3 QUESTIONS A SYLVIE THROMAS, DIRECTRICE DU PROGRAMME DE FORMATION DE L’INSTITUT VEDECOM

L’Institut de recherche VEDECOM (VEhicule DEcarboné et COmmunicant et de sa Mobilité) se mobilise auprès des territoires pour faire avancer le sujet de la mobilité durable et révolutionner les usages au sein de l’espace urbain. Sylvie Thromas, directrice du programme de formation de l’Institut, nous présente le travail ambitieux de ce partenaire engagé du Campus.
1. Comment l’institut VEDECOM aborde-t-il la question du véhicule autonome et sur quels chantiers travaille-t-il ?
VEDECOM est un institut de recherche public-privé créé en 2014 dédié à la mobilité durable. Sa vocation est de développer des technologies en rupture, de les expérimenter et de déployer des systèmes viables, sécurisés, utiles et adaptés aux besoins des citoyens. Ses trois domaines de recherche sont l’électrification des véhicules, la délégation de conduite et connectivité et enfin la mobilité et l’énergie partagées.
L’Institut travaille sur de nombreux chantiers, comme l’optimisation des systèmes de recharge pour les machines électriques, la fiabilité des fonctions de perception et de cartographie pour les véhicules autonomes, ou encore la détection de l’intention de traverser des piétons. Il reste des verrous techniques à lever pour permettre la mise en service de véhicules autonomes de niveau 5 sur les routes et nous y travaillons. Au-delà de l’objet, le défi consiste aussi à imaginer les services associés à ces objets : pour quels usages et dans quels territoires seront-ils adaptés ?
2. Comment le véhicule autonome va-t-il justement bouleverser les territoires ?
Il est difficile de faire de la prospective car ce sont nos usages des nouveaux objets de mobilité qui façonneront notre environnement. Il ne s’agit pas simplement de donner accès à un véhicule autonome qui servirait de façon individuelle à une minorité de personnes sans résoudre les problèmes de congestion, de développement durable ni d’équité d’accès à la mobilité, mais de faire évoluer ensemble l’espace urbain grâce à la mobilité partagée et pour tous : robots-taxis partagés, covoiturage, mobilités douces, navettes autonomes pour désenclaver certains territoires, etc. Cela n’ira pas sans un minimum de régulation et la mise en place de services spécifiques. Les pouvoirs publics ont évidemment un rôle important à jouer à ce titre.
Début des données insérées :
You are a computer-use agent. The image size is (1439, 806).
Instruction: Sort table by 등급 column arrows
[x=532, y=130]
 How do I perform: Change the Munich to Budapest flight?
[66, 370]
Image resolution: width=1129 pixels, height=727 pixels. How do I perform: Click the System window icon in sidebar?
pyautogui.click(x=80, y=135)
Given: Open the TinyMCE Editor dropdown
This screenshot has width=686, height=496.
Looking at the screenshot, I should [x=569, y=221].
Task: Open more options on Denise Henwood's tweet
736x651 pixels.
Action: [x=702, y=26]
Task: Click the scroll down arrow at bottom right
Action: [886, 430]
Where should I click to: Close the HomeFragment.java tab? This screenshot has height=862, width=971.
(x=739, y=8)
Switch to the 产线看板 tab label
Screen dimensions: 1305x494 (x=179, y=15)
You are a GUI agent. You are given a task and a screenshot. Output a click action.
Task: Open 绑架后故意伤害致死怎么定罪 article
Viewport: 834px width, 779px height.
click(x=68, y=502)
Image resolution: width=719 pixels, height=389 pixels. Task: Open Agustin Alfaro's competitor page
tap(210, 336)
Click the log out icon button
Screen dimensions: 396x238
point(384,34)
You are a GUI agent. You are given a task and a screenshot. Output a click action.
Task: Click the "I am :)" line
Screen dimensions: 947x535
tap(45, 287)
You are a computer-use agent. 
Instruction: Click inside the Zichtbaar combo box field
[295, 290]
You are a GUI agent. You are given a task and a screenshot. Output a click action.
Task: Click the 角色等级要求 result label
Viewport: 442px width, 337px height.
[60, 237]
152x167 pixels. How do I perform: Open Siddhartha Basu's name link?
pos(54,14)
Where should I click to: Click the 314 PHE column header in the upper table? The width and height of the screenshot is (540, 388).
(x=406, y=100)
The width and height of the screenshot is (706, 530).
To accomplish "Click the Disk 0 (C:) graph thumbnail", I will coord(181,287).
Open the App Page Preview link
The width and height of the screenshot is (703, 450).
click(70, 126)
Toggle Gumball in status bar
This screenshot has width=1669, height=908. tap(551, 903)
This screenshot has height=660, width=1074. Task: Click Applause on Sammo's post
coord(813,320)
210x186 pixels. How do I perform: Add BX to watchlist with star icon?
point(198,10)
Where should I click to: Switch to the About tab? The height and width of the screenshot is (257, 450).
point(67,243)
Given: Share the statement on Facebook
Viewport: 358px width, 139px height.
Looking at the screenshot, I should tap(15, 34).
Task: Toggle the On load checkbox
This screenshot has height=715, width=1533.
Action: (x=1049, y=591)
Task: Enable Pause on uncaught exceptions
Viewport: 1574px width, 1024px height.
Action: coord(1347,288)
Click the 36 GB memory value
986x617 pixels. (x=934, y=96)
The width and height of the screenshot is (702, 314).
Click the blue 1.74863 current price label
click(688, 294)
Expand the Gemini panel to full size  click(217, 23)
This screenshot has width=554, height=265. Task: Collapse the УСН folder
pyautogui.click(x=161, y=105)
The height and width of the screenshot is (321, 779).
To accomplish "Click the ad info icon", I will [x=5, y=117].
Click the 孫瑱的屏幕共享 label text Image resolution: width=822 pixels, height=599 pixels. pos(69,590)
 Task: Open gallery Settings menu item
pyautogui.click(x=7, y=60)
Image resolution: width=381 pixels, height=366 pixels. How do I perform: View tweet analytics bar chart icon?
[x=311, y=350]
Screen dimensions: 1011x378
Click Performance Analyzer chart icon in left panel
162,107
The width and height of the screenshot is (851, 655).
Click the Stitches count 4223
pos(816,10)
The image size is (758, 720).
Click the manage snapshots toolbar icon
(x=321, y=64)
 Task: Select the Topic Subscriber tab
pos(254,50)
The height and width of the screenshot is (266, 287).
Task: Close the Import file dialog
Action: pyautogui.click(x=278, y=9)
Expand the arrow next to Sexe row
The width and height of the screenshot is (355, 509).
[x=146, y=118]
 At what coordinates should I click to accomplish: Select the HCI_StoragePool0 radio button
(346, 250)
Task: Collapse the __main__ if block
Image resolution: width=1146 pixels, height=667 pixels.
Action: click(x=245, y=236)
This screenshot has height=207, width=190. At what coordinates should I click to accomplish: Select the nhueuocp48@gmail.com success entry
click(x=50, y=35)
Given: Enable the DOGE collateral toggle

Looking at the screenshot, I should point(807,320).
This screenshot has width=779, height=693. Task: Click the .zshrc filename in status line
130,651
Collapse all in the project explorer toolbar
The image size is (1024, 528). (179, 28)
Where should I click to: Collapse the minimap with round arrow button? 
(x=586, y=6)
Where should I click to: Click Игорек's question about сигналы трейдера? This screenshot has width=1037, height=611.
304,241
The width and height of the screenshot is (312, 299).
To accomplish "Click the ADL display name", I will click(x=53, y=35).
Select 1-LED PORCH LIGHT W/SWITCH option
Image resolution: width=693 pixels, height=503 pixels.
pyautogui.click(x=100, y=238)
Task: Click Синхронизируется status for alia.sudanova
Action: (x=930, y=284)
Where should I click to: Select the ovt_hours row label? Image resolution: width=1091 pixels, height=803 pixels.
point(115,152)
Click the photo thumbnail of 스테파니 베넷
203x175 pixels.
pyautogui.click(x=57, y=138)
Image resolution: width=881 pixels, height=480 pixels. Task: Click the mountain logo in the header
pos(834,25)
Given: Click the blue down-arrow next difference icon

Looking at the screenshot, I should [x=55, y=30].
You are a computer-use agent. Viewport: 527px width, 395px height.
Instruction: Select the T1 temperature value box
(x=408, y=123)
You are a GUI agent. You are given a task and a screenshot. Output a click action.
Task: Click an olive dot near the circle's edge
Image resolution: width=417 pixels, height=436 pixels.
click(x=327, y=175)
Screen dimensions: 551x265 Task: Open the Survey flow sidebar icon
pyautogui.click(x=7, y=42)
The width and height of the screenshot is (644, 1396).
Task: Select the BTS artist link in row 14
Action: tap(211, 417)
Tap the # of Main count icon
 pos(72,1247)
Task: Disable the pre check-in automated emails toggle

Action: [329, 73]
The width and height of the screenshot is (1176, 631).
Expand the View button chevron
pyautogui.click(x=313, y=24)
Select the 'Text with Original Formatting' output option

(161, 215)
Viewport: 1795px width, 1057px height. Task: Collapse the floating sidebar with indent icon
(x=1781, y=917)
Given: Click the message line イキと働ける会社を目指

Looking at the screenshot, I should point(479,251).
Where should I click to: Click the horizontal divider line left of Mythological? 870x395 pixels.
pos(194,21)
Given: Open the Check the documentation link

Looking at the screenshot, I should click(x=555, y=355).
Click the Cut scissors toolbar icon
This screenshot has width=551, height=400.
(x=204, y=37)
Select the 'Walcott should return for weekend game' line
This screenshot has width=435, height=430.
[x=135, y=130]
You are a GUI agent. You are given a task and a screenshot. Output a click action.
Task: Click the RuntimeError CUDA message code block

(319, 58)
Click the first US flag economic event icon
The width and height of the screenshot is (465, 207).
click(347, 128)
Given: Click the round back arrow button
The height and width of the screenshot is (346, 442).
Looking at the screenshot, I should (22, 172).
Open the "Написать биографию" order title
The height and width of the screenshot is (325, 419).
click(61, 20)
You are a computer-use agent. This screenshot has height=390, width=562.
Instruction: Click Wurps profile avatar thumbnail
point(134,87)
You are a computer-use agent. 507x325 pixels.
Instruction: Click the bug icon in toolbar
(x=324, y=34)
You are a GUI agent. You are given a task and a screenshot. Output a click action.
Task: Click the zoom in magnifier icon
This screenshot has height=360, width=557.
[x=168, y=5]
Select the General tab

3. Comment et auprès de qui l’Institut participe-t-il à cette réflexion ?
Nous sommes au service des territoires pour expérimenter des solutions dans différents cas d’usages. À Versailles par exemple, VEDECOM coordonne le projet européen AUTOPILOT qui permettra de lancer un service de partage de Twizy autonomes dans le Parc du Château et dont les premiers essais sont en cours. Autre exemple : l’agglomération de Rambouillet teste un service de navette autonome de rabattement vers un centre commercial, dans une zone peu dense aujourd’hui mal desservie. Les citoyens sont associés à ces expérimentations et nous allons voir si cela leur convient ! Ces expérimentations permettent d’améliorer les technologies, d’identifier ce qui peut être amélioré et pour le territoire, c’est l’occasion de mieux saisir les besoins des usagers, le niveau de service attendu, les systèmes de paiement, etc. À terme, nous verrons si les propositions sont utiles… et peuvent devenir pérennes !
En parallèle, VEDECOM propose des formations. L’objectif est double : faire progresser les concepteurs sur les techniques et les sensibiliser à leurs usages, et aussi permettre aux décideurs et utilisateurs d’appréhender les enjeux des différentes solutions de mobilités, et de leur intégration à bon escient. Pour les agents et décideurs des territoires, il est essentiel de comprendre les techniques, leurs coûts, leur niveau de maturité et les possibilités de services qu’elles offrent avant d’engager une expérimentation. VEDECOM partage aussi son retour d’expérience sur les travaux en cours menés en propre ou avec ses partenaires. À la fin de l’année, ce seront 300 personnes qui auront été formées sur ces sujets.